Even into her nineties, Pip still kept a sparkle in her eyes, as if she kept more secrets than just Bletchley Park. And she was fiercely intelligent. After the war she worked for the Foreign and Commonwealth Office where the modern-day intelligence services were hatched. Then she went to Sommerville College, Oxford, using some of the Bletchley technologies to process mass surveys on nutrition during post war rationing. It’s no surprise to me that she wanted to see people were well fed.

 

After our tour we took lunch in the cafe, a converted code-breaking hut. There was piped forties music and a wartime menu (portions scaled up). I ate bubble and squeak from a blue rimmed, white enamel bowl. There were enormous scotch eggs, bigger than you needed, and rich hot chocolate. Wonderful. We all left smiling.

 

Full and warm, we moved into the Mansion to learn more about some of the key players at Bletchley, but the thousands who worked in the huts and changed the course of the war are not forgotten. There are screens where you can type in a name and see if it’s logged on the Roll of Honour that holds details of all the people known to have worked here. It’s online too. https://bletchleypark.org.uk/roll-of-honour .We typed in Florence Buxton (my aunt had lots of names) and it reported:

Miss Florence Joyce “Jo” Buxton (Sayer)

Summary of Service

 

Bletchley Park 1943 - 1946. Hut 4, CMY. Supervisor co-ordinating coverage by Y Station of Axis diplomatic signals.

 

Hut 4, we thought. We were yet to visit the renovated working huts. We could see most of them on the other side of the park, clumped clandestinely together. Pip’s must be over there.  They all wore a big white square with a number: 3, 6, 8, 11, but no 4. Deflated, I looked at the guide-map and saw that there was in fact a hut 4, back next to the Mansion. It had been converted into the café. Aunty Pip had fed us again.

Write a comment

Comments: 5
  • #1

    Gill Thompson (Friday, 11 January 2019 18:56)

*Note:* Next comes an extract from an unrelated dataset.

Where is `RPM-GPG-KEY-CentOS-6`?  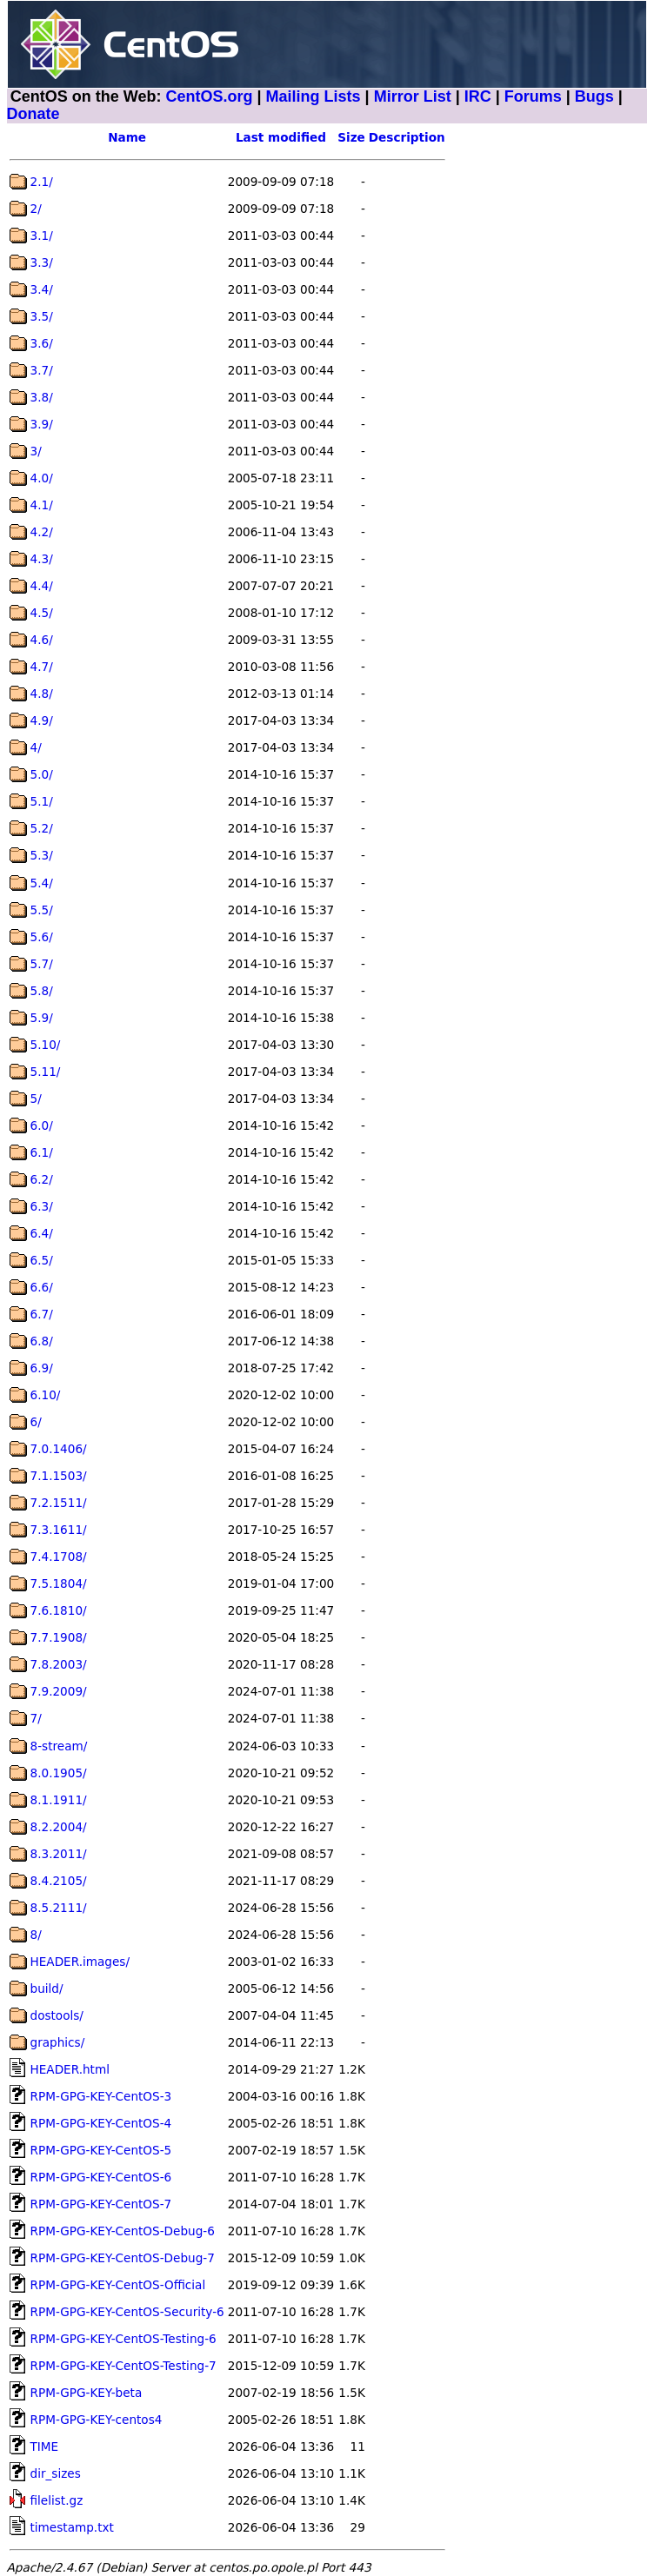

    A wonderful tribute, beautifully written. You've inspired me to visit Bletchley.

  • #2

    Jeff Houston (Friday, 11 January 2019 23:33)

    I know one place we're going when we visit you in June!

  • #3

    Sally Buxton (Saturday, 12 January 2019 08:57)

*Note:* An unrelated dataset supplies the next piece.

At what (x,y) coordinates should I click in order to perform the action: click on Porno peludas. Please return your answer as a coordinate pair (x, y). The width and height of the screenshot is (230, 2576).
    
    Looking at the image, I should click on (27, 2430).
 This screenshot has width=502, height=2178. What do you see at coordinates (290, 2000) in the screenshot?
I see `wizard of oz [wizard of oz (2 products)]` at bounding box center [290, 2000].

    I'd not really given much thought to Aunty Jo's need to feed us before reading this piece. Captured our visit and has made me want to return.

  • #4

    Chris Bourne (Saturday, 12 January 2019 20:01)

    Another lovely piece of writing Richard. We visited Bletchley Park as a family several years ago and your writing really captured the mood of the place. Brilliant that you have that personal connection through your Aunty.

  • #5

    Cherrie Taylor (Thursday, 17 January 2019 09:30)

    Great to hear about Auntie Pip. You've inspired me to visit Bletchley.